REQUIRED WORK: From the entries that follow, gather each line holding the word "dimensions".

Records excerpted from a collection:
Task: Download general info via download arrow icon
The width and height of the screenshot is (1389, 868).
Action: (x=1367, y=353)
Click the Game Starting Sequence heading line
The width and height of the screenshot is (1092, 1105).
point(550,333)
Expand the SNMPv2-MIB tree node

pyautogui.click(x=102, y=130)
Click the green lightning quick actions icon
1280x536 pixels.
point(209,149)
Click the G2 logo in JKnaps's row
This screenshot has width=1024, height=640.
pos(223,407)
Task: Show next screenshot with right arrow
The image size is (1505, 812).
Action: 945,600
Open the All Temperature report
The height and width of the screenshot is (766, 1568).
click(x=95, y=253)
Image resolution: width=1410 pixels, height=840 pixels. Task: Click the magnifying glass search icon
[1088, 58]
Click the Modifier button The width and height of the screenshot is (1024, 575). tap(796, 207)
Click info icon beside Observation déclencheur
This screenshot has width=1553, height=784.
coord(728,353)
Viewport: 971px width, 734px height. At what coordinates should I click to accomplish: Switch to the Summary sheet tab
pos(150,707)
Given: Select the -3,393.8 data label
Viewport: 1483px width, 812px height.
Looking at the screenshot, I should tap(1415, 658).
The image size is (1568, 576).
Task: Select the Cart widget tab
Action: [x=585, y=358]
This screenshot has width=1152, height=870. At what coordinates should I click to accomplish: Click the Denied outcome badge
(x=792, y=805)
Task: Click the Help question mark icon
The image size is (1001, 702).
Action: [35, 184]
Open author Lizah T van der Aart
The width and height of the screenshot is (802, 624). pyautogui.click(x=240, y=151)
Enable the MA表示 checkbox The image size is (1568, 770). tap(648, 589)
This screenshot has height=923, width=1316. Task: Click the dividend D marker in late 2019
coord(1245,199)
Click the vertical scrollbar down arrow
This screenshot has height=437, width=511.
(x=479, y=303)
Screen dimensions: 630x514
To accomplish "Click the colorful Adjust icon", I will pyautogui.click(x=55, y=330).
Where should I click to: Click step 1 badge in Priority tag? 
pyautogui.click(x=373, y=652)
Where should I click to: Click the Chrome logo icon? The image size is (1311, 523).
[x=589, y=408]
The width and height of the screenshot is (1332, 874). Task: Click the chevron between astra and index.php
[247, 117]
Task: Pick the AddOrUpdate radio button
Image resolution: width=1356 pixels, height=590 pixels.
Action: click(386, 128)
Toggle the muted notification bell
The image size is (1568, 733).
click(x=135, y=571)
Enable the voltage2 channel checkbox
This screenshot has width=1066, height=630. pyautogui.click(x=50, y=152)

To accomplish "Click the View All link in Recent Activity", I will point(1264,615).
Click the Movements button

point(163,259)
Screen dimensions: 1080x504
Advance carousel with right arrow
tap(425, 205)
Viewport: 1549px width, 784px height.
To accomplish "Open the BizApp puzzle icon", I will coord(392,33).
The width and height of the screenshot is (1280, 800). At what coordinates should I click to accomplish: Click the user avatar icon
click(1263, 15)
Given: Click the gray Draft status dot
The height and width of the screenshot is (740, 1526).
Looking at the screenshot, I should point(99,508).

RESULT OF THE TASK:
Screen dimensions: 630x514
Screen dimensions: 1080x504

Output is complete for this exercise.